══ Given records ══

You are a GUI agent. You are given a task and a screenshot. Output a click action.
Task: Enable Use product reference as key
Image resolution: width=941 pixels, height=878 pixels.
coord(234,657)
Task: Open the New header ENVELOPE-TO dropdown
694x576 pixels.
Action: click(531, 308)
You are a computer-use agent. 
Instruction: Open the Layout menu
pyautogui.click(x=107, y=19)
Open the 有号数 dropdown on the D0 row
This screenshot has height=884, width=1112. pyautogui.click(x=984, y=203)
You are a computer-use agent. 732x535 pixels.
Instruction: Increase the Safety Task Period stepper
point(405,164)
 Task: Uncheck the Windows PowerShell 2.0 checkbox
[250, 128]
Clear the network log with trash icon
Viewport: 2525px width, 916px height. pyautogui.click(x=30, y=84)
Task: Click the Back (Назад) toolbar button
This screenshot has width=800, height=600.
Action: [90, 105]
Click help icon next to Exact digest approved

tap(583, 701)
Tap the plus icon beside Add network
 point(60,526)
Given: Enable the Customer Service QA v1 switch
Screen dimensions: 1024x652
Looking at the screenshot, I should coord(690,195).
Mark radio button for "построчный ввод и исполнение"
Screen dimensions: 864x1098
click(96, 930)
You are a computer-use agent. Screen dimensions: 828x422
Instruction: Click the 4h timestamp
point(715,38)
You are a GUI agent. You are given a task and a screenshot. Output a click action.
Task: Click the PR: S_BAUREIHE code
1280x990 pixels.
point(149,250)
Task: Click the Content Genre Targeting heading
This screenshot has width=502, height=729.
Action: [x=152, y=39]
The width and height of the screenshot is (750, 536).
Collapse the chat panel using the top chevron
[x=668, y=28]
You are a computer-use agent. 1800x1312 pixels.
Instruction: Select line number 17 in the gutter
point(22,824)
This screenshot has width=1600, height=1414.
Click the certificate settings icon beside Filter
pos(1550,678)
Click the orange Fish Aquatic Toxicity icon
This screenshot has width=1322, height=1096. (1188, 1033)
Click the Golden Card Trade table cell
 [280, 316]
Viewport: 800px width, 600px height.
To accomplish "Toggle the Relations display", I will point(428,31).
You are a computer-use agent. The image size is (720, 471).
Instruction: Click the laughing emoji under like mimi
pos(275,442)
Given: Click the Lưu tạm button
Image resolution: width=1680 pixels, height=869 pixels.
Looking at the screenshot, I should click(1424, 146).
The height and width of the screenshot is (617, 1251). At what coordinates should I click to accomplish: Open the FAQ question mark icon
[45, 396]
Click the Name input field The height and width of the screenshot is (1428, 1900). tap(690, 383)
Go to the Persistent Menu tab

═══

# Activity
Your answer should be all of the records, transcribed exactly.

# Solved problem
You are a GUI agent. You are given a task and a screenshot. Output a click action.
Task: Enable Use product reference as key
Image resolution: width=941 pixels, height=878 pixels.
coord(234,657)
Task: Open the New header ENVELOPE-TO dropdown
694x576 pixels.
Action: click(531, 308)
You are a computer-use agent. 
Instruction: Open the Layout menu
pyautogui.click(x=107, y=19)
Open the 有号数 dropdown on the D0 row
This screenshot has height=884, width=1112. pyautogui.click(x=984, y=203)
You are a computer-use agent. 732x535 pixels.
Instruction: Increase the Safety Task Period stepper
point(405,164)
 Task: Uncheck the Windows PowerShell 2.0 checkbox
[250, 128]
Clear the network log with trash icon
Viewport: 2525px width, 916px height. pyautogui.click(x=30, y=84)
Task: Click the Back (Назад) toolbar button
This screenshot has width=800, height=600.
Action: [90, 105]
Click help icon next to Exact digest approved

tap(583, 701)
Tap the plus icon beside Add network
 point(60,526)
Given: Enable the Customer Service QA v1 switch
Screen dimensions: 1024x652
Looking at the screenshot, I should coord(690,195).
Mark radio button for "построчный ввод и исполнение"
Screen dimensions: 864x1098
click(96, 930)
You are a computer-use agent. Screen dimensions: 828x422
Instruction: Click the 4h timestamp
point(715,38)
You are a GUI agent. You are given a task and a screenshot. Output a click action.
Task: Click the PR: S_BAUREIHE code
1280x990 pixels.
point(149,250)
Task: Click the Content Genre Targeting heading
This screenshot has width=502, height=729.
Action: [x=152, y=39]
The width and height of the screenshot is (750, 536).
Collapse the chat panel using the top chevron
[x=668, y=28]
You are a computer-use agent. 1800x1312 pixels.
Instruction: Select line number 17 in the gutter
point(22,824)
This screenshot has width=1600, height=1414.
Click the certificate settings icon beside Filter
pos(1550,678)
Click the orange Fish Aquatic Toxicity icon
This screenshot has width=1322, height=1096. (1188, 1033)
Click the Golden Card Trade table cell
 [280, 316]
Viewport: 800px width, 600px height.
To accomplish "Toggle the Relations display", I will point(428,31).
You are a computer-use agent. The image size is (720, 471).
Instruction: Click the laughing emoji under like mimi
pos(275,442)
Given: Click the Lưu tạm button
Image resolution: width=1680 pixels, height=869 pixels.
Looking at the screenshot, I should click(1424, 146).
The height and width of the screenshot is (617, 1251). At what coordinates should I click to accomplish: Open the FAQ question mark icon
[45, 396]
Click the Name input field The height and width of the screenshot is (1428, 1900). tap(690, 383)
Go to the Persistent Menu tab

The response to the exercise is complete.